:: Problems ::
(1) Copy the part of the forum thread on unsubscribing from Yahoo! Zone that runs from "# How to unsubscribe" down to "use Yahoo! Zone.".
(2) Continue the forum thread about leaving Yahoo! Zone on Airtel Live! from the point where it stops.

───── Selected text ─────

# How to unsubscribe Yahoo! Zone in Airtel Live!?



## deepakchan (Sep 26, 2007)

I subscribed to Yahoo! Zone under Airtel Live! to use messenger service. But I found the process of chatting in the small WAP browser very uncomfortable. It was free for 30 days. It is only 20 days now since I activated that service. How to unsubscribe from it now? After 30 days, they are going to deduct 30 rupees every month to use Yahoo! Zone.


----------



## ThinkFree (Sep 26, 2007)

Go to yahoo mail/messenger after going to yahoo zone. Here UNSUBSCRIBE button should be there near yahoo logo at bottom. Just click there and it would be unsubscribed and you would instantly get an sms reply confirming the same. The option may be there on Yahoo Zone homepage as well .


----------



## deepakchan (Sep 27, 2007)

Hi.. There was only a subscribe link.. But when I clicked the subscribe link, it showed the status that the free validity is there till 8th October. On that page, there was an unsubscribe link at the bottom.. Got an sms 5 mins later, confirming the unsubscription. Thanks a lot for the help.. I had called up customer care, and they said send "YUNSUB" to 58243. Nothing happened. They stole 3 bucks from me.


----------



## tnagawade (Mar 5, 2008)

───── Data section ─────

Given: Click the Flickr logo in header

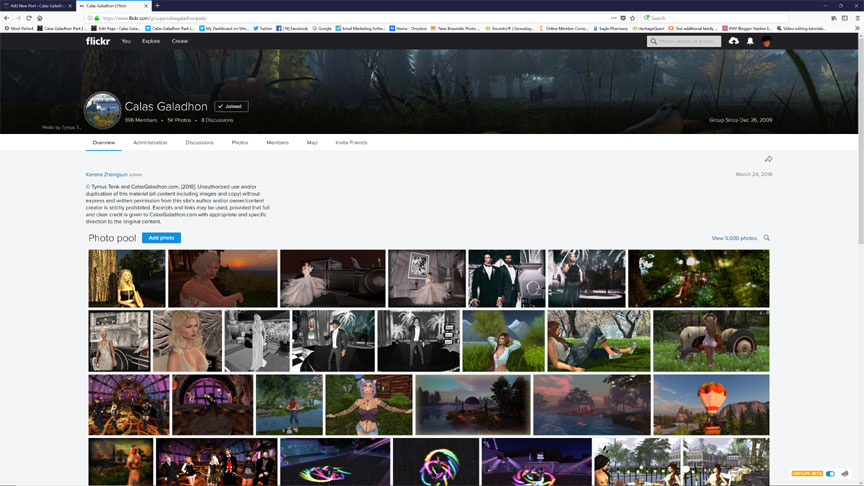Looking at the screenshot, I should (x=98, y=41).
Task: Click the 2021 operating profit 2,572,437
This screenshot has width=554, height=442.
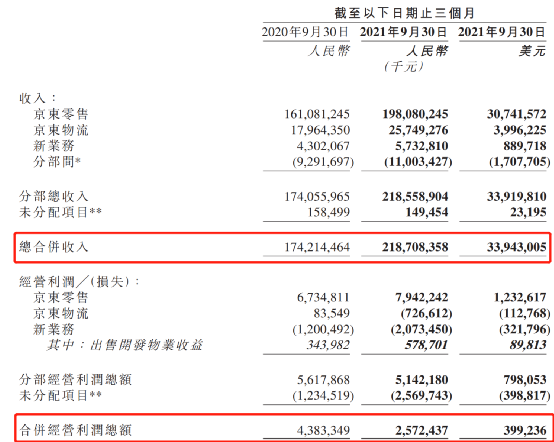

─────

:: Answers to the exercise ::
(1)
# How to unsubscribe Yahoo! Zone in Airtel Live!?



## deepakchan (Sep 26, 2007)

I subscribed to Yahoo! Zone under Airtel Live! to use messenger service. But I found the process of chatting in the small WAP browser very uncomfortable. It was free for 30 days. It is only 20 days now since I activated that service. How to unsubscribe from it now? After 30 days, they are going to deduct 30 rupees every month to use Yahoo! Zone.

(2)
deepakchan said:


> I subscribed to Yahoo! Zone under Airtel Live! to use messenger service. But I found the process of chatting in the small WAP browser very uncomfortable. It was free for 30 days. It is only 20 days now since I activated that service. How to unsubscribe from it now? After 30 days, they are going to deduct 30 rupees every month to use Yahoo! Zone.




I tried to unsubcirbe but still i am not getting the unsubscribe option in yahoo live...please advice on this ASAP.



asnvin said:


> Go to yahoo mail/messenger after going to yahoo zone. Here UNSUBSCRIBE button should be there near yahoo logo at bottom. Just click there and it would be unsubscribed and you would instantly get an sms reply confirming the same. The option may be there on Yahoo Zone homepage as well .




I don't find any button for unsubscribe please let me know what needs to be done now?


----------



## Jigisatish (Apr 26, 2008)

Thanks...it worked out...just did a sms to 58243...YUNSUB...and I got a sms that Yahoo has been unsubscribed..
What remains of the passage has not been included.